Наша страна бедна и бесправна, но она дала миру Толстого, смерть которого говорят так внятно о вечной, неумирающей жизни.
Полтава, 7 ноября 1910 г.
Ангел Иванович Богданович
Черты из личных воспоминаний *
В 1885 году, после долгих скитаний, судьба закинула меня в Нижний Новгород. Город для меня был чужой, знакомых вначале не было. Единственное учреждение, родственное, так сказать, по духу всякому российскому интеллигентному скитальцу, — была общественная библиотека, в которой я и проводил не мало часов за книгами и газетами. Однажды, сидя таким образом за читальным столом и подняв глаза, я встретил взгляд сидевшего напротив меня очень молодого человека, в очках. Казалось, он хотел заговорить о чем-то, но затем опять опустил глаза в книгу, а вскоре поднялся и вышел.
Я сразу почувствовал в этом незнакомом молодом человеке что-то родственное, точно мы принадлежали оба к какому-нибудь ордену и угадывали это товарищество по неуловимым признакам.
Дня через два мой брат, тоже вернувшийся из библиотеки, сказал, что там к нему подошел и познакомился с ним молодой человек, бывший киевский студент, живущий в Нижнем под надзором полиции.
Это был Ангел Иванович Богданович.
Поляк по происхождению, католик по исповеданию, А. И. Богданович в детстве попал вместе с семьей в Нижегородскую губернию, где вырос и получил среднее образование. Впечатления Приволжского края окружали, таким образом, его детские годы, русская гимназия дала ему знания и товарищество, русская литература естественно и просто заполонила молодую душу. Не забывая родного языка, он, однако, был русским по главному содержанию чувства и мысли. Это не был переход от «завоеванных» к торжествующим «завоевателям». Какая Россия влекла к себе душу молодого поляка, видно хотя бы из того состояния «поднадзорности», в каком мы с братом застали его в Нижнем. В журнале «Былое» (январь 1907 года) в статье А. Баха сообщаются некоторые сведения о «деле», по которому привлекался в Киеве Богданович. Студентом (кажется, третьего курса медицинского факультета) он принадлежал к одному из кружков, главой которого был Левинский, отставной военный, о котором г. Бах говорит, как о человеке необыкновенно обаятельном. Кажется, никаких еще прямо «преступных» действий кружок совершить не успел. Сближались с молодежью и рабочими, причем дело сводилось главным образом на разговоры.

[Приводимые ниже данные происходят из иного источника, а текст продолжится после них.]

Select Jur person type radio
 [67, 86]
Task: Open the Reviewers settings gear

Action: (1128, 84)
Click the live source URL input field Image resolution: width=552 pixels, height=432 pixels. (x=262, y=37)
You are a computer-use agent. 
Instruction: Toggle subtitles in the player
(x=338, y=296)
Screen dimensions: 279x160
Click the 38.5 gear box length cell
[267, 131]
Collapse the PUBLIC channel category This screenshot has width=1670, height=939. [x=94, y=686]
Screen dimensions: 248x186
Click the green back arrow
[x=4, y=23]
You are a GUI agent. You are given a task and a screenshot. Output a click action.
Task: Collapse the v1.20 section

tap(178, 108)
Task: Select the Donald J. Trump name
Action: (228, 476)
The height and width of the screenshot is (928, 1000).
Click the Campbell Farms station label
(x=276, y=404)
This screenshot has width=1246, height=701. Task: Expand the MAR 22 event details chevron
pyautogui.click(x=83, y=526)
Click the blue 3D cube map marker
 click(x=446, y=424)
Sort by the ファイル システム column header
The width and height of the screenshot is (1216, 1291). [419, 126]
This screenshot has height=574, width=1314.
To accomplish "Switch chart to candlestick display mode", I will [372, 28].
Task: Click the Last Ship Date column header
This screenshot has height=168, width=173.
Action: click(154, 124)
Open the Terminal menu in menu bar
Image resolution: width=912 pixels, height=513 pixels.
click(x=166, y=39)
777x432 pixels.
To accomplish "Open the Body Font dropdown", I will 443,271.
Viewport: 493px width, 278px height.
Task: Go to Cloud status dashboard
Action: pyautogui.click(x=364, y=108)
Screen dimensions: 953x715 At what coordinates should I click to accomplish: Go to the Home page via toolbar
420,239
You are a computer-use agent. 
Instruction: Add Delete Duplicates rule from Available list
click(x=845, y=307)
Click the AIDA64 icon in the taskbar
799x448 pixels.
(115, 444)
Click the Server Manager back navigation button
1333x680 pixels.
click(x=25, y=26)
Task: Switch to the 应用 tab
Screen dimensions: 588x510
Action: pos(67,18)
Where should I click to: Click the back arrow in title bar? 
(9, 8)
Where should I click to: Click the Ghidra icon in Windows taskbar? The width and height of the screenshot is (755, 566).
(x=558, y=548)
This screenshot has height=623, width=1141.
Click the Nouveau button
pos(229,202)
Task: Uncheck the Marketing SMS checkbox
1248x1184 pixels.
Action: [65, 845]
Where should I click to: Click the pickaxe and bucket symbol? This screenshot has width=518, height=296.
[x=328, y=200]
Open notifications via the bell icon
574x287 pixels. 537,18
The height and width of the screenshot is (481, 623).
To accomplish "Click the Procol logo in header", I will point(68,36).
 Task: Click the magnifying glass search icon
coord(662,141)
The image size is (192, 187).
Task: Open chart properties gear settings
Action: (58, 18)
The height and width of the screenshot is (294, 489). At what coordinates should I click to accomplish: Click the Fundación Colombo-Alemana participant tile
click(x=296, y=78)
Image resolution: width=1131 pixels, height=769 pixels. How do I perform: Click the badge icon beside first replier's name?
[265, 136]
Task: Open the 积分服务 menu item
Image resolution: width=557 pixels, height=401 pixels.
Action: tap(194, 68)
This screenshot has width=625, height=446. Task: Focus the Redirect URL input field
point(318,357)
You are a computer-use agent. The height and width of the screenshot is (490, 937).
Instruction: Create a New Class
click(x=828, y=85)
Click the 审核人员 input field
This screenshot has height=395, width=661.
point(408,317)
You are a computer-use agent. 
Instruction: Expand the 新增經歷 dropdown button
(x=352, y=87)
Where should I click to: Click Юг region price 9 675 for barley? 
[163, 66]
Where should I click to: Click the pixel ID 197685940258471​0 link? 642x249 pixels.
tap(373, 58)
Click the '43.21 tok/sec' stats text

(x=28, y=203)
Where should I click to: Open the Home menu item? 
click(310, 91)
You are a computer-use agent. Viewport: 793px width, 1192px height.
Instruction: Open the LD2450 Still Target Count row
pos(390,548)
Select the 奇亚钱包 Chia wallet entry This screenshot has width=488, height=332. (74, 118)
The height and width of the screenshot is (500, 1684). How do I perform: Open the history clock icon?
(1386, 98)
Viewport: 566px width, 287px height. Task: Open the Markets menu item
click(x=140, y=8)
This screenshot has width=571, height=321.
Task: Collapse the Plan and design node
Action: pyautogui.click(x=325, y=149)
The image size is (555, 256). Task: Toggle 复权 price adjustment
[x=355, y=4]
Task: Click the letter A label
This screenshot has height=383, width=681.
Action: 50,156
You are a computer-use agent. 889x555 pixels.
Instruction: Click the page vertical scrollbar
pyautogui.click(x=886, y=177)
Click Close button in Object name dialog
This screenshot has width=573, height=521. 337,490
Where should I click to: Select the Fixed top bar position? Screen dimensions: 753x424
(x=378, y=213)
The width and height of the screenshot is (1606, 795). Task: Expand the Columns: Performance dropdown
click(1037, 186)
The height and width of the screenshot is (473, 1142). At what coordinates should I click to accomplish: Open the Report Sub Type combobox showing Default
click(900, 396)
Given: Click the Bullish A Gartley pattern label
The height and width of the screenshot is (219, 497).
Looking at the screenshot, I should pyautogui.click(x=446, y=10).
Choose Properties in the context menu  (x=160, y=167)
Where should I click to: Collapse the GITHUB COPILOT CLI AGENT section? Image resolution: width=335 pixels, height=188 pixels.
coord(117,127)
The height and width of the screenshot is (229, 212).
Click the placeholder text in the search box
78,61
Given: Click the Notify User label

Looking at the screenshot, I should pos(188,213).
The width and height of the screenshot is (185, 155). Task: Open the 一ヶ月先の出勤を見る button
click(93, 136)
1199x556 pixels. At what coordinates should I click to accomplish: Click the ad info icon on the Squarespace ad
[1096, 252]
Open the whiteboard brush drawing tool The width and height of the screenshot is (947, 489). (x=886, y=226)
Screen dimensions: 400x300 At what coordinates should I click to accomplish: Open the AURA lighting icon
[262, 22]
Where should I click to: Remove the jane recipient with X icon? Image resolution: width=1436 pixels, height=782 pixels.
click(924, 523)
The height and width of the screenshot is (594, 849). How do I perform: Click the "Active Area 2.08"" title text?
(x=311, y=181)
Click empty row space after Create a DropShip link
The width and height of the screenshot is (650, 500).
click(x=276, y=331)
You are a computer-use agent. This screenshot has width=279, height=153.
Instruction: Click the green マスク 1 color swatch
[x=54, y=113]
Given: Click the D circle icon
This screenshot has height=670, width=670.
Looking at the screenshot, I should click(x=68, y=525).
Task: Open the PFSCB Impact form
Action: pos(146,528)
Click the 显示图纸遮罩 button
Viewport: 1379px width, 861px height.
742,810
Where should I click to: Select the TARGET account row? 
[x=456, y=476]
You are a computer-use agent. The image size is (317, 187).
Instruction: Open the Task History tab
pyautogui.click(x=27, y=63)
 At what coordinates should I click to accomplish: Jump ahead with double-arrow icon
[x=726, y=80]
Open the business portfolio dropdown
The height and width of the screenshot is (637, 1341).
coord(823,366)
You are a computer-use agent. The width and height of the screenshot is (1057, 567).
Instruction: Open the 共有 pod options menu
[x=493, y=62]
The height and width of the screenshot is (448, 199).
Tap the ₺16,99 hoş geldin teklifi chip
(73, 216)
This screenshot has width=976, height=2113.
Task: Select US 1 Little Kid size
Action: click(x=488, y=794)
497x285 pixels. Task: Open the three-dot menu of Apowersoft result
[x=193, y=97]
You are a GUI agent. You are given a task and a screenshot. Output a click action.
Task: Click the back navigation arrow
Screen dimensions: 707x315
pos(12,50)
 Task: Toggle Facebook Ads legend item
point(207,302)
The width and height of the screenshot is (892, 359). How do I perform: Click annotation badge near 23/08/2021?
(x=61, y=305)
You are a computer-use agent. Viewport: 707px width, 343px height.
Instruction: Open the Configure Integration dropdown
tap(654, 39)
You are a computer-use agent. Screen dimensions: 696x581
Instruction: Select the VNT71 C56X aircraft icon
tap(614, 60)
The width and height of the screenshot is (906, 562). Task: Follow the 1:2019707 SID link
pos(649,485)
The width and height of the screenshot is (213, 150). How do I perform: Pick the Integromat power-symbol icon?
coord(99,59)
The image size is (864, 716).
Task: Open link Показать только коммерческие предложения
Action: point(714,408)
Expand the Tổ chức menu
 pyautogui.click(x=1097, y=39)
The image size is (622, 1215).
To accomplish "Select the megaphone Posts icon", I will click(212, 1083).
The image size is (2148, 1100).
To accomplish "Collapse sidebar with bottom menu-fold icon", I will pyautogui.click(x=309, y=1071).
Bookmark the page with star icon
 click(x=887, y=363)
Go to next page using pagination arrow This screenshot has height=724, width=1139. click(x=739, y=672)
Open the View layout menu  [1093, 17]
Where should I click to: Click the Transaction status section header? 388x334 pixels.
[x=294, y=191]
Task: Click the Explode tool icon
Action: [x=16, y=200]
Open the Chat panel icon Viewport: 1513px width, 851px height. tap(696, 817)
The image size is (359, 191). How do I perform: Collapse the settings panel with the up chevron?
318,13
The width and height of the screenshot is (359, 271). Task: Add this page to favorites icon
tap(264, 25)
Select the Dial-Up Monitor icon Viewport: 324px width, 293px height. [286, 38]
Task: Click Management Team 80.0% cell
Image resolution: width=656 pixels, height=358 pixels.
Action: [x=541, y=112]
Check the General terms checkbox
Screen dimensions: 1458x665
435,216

У Левинского были некоторые связи с военными, и он «готовился» открыть тайную типографию, для которой пока у него было припасено только немного шрифта. В одно апрельское утро 1882 г. Левинский вместе с Богдановичем были арестованы на улице, и в их общей квартире была найдена при обыске «81 точка» из типографского шрифта, случайно завалившаяся за сундук в то время, когда шрифт убирали, чтобы перенести в другую квартиру.